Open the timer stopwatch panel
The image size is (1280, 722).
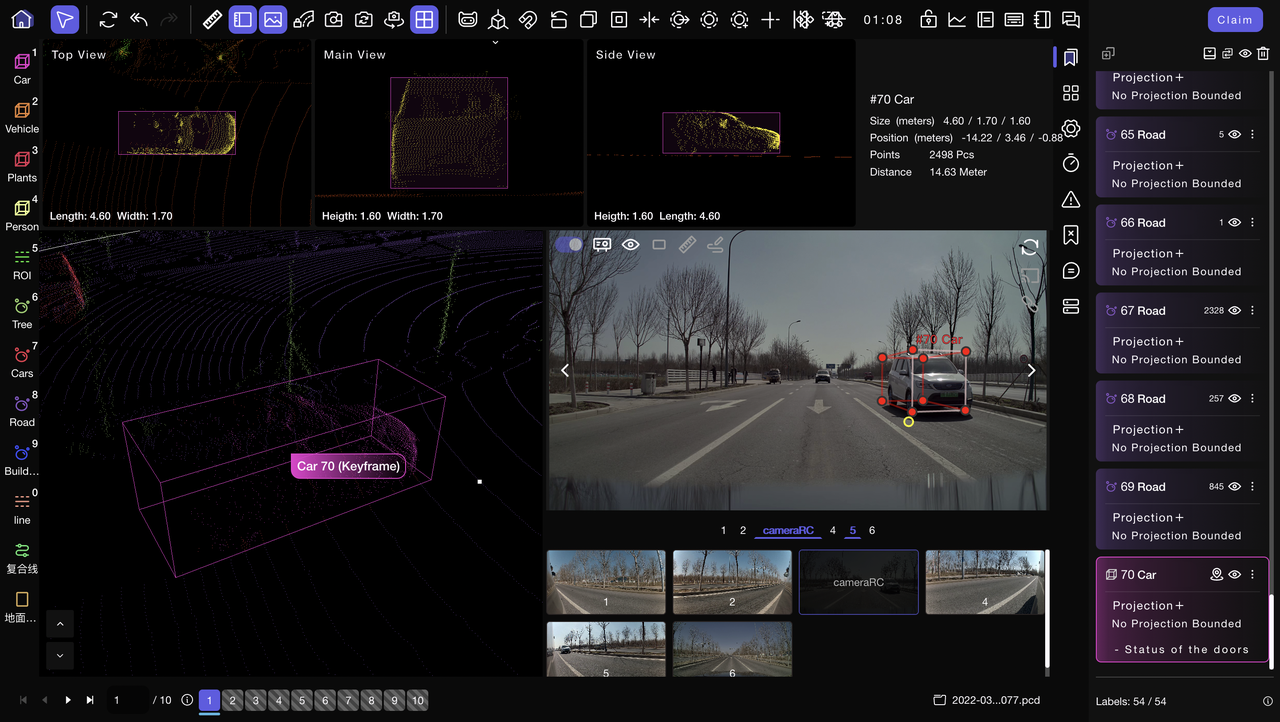pyautogui.click(x=1071, y=163)
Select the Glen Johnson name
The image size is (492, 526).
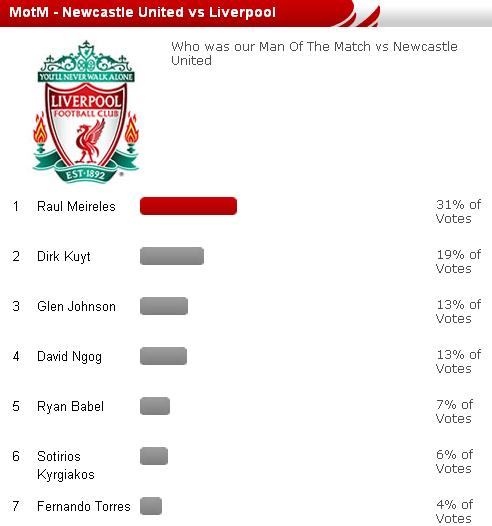(x=76, y=306)
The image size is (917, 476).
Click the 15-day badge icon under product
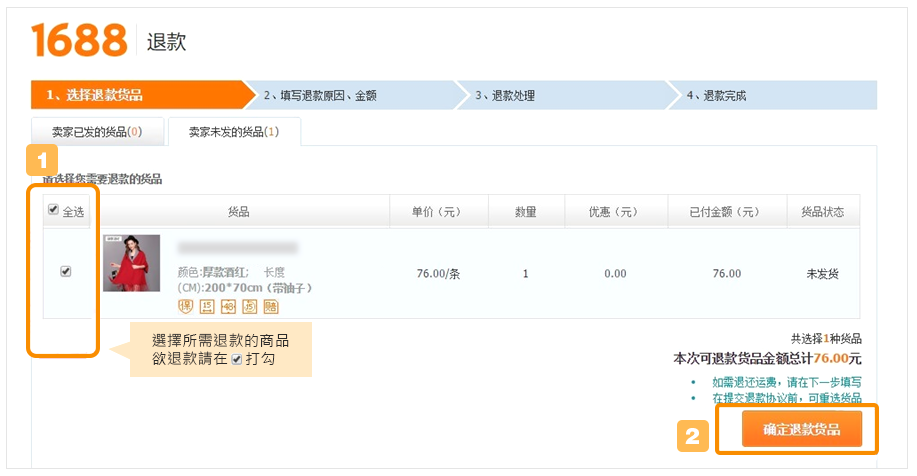(x=207, y=306)
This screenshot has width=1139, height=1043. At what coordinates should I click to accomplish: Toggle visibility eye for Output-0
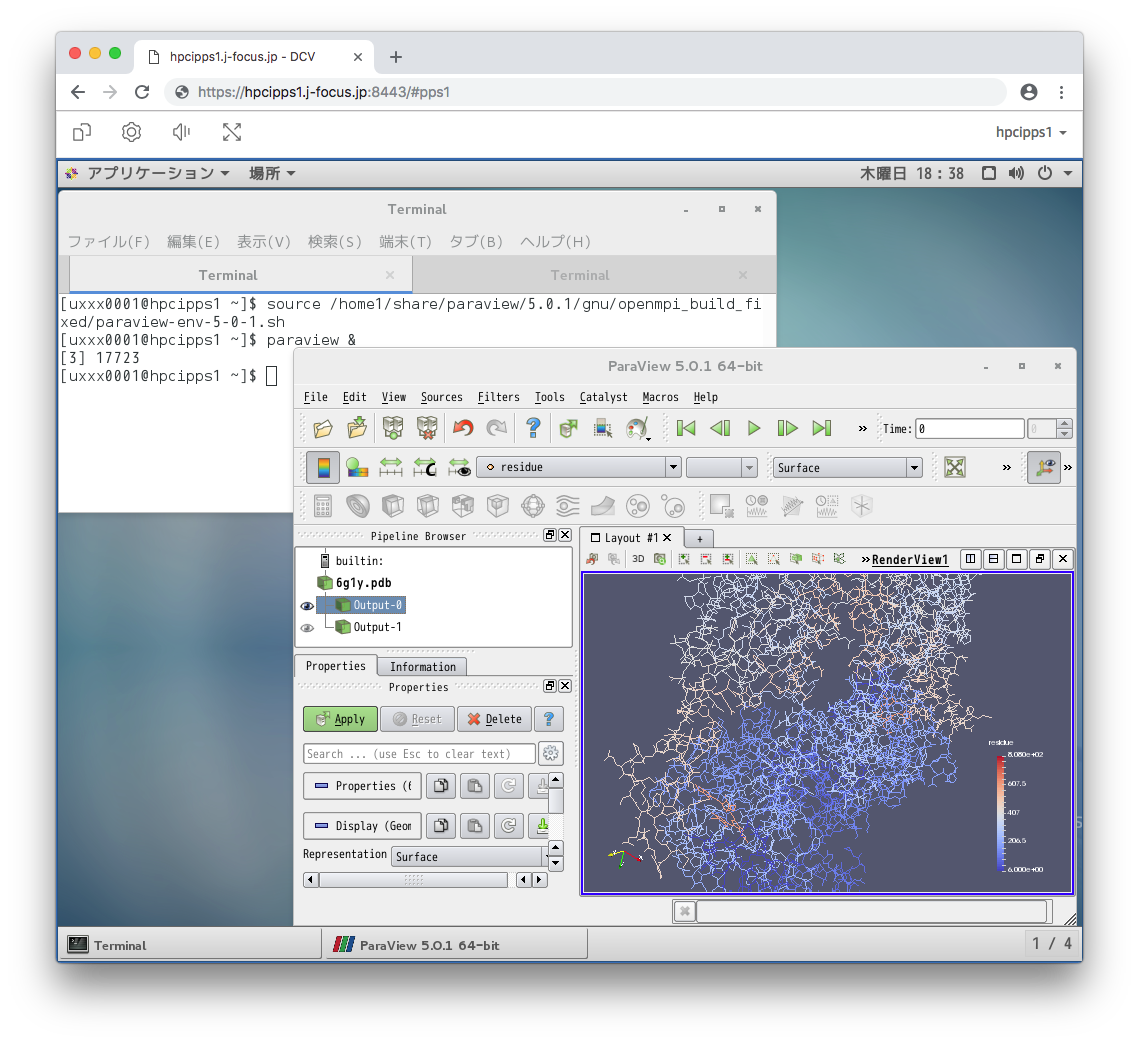point(307,606)
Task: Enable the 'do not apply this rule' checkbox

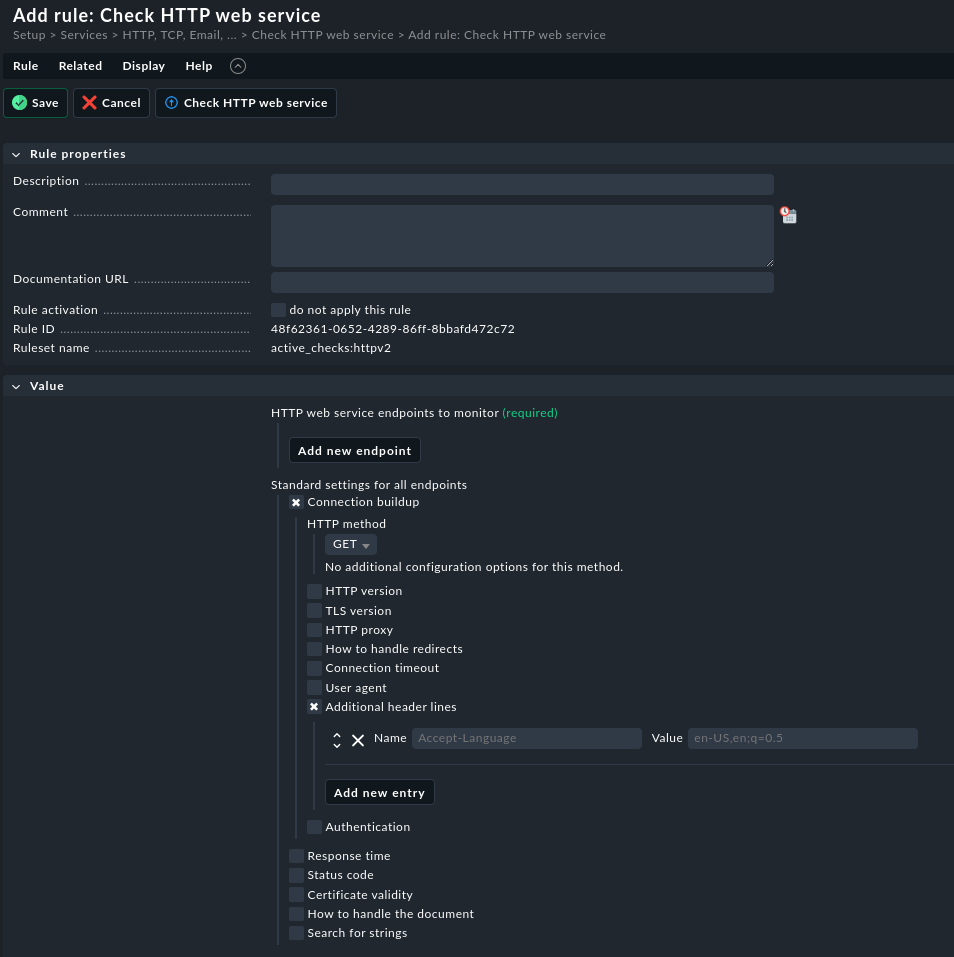Action: click(278, 309)
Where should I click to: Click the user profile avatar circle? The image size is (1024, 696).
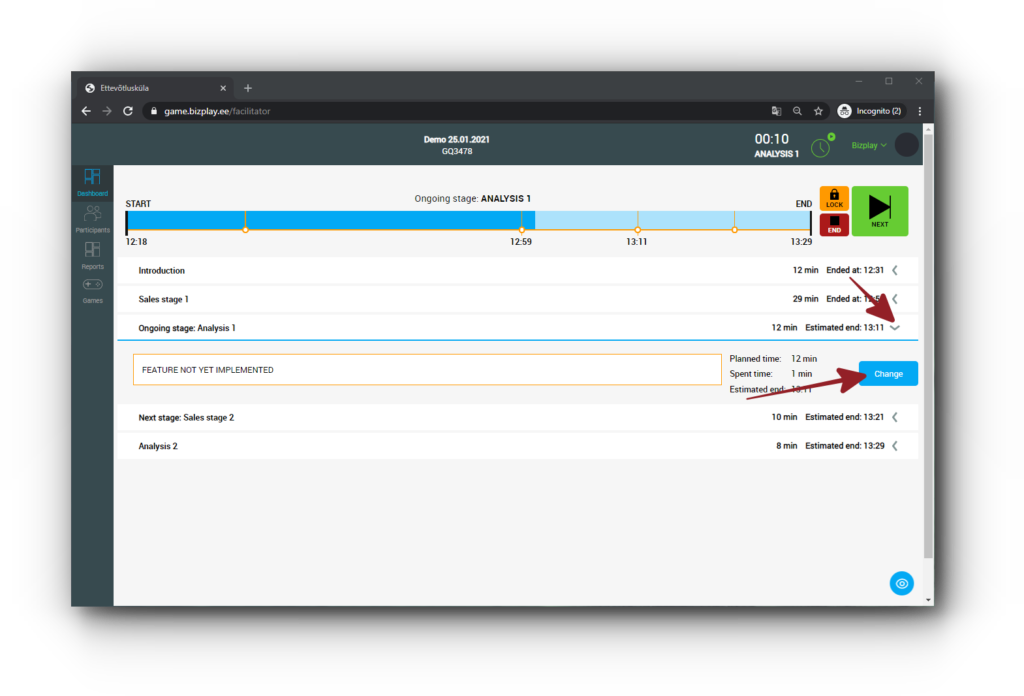pyautogui.click(x=906, y=145)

— Your assignment —
Pictures are to be dropped, and the remaining data set down exactly.

— Solution for this problem —
Open the timer stopwatch panel
The image size is (1280, 722).
pyautogui.click(x=1071, y=163)
Select the Glen Johnson name
The image size is (492, 526).
(x=76, y=306)
The image size is (917, 476).
Click the 15-day badge icon under product
(x=207, y=306)
This screenshot has width=1139, height=1043. At what coordinates should I click to accomplish: Toggle visibility eye for Output-0
point(307,606)
Task: Enable the 'do not apply this rule' checkbox

Action: click(278, 309)
Where should I click to: Click the user profile avatar circle? The image size is (1024, 696).
pyautogui.click(x=906, y=145)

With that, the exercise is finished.